Ore
By Firyal Quraishi Paladini, 15, Texas
my home smells like baking grass and diluted smoke
it tastes like salt, like when i
used to lick my hands as a child and came up with a mouthful of the earth
or when i chewed the soft bit of the pine tree under the bark
because i stayed in their grasp
long enough to hear my own stomach.
my hair got stuck in leaves and leaves in my hair,
and i was a thing that couldn’t be touched, something
far away and
suspended
in limbo instead of branches.
the world tastes like salt, like tears.
tears in skin and cartilage and lashes from broken guitar strings
pinched wrists
pimple scabs
scratches from claws and nails and skidding on
tumbling rocks, pulling me down, into their jagged beds.
my home lifts me then, onto red knees, towards
the trees.
they hold me, and
i realized i like the taste of metal,
of skin I knew would break
and heal over stronger due to
love, and care,
not spite.
i could have made a proper home there
where i was loved,
where blood burned into hammered sheets of
bronze and iron, burnished shields.
the dryads danced and so did i in
helios’ rays,
and when i collapsed with blisters and chapped lips
the blood on my feet was collected by the
flower crowns of nature spirits, and
i was loved.
but in the end i was a coward, and i
ran back home where there was
food and
phones and
duvets i’d learned to wash myself.
the world tastes like tears, but
salt is good for you–
that sense of good is always accompanied by
the bitter aftertaste of blood, but
i don’t crave blood.
that choice, that knowledge,
not the gasp of unexpectedness but
the sigh of a result I knew would come–
that
i crave not blood but metal,
the taste of iron oxide.
My favorite place when I was younger was the forest.

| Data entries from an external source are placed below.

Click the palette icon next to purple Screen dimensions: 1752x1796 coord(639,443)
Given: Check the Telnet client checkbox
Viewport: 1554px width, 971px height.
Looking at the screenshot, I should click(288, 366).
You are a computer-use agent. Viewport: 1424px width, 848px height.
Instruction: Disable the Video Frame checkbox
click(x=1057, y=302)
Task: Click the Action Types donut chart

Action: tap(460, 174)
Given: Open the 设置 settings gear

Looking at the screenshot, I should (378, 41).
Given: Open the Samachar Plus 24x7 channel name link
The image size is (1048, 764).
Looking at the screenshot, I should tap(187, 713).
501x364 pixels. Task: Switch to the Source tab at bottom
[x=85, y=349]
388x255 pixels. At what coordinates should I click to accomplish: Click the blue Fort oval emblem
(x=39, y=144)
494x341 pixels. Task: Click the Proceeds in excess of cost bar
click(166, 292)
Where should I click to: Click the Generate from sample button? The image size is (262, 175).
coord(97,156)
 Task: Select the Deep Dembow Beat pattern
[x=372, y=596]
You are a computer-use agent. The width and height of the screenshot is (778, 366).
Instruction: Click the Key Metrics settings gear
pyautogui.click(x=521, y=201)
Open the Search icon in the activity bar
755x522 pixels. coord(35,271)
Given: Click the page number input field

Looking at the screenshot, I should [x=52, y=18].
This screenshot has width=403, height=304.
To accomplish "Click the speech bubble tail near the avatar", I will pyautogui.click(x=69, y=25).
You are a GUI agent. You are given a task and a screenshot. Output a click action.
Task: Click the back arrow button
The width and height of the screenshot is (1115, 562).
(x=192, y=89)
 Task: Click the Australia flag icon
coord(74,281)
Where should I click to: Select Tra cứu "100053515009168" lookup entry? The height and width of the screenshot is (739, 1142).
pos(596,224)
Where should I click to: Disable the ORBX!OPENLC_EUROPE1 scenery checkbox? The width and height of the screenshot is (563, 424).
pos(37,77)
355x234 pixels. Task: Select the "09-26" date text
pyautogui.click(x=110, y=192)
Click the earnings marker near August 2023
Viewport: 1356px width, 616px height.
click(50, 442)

I used to stay out there for hours and fantasize about living outside forever, because I didn’t want to be at home. In this poem, the blood and tears are a metaphor for the pain that comes from the industrial world/traditional home, and metal is used to symbolize the armor/protection from that pain that the protagonist receives from the natural world. Although she prefers the protection of that metal, in the end she leaves the forest and returns to the industrial world because she knows it’s best for her.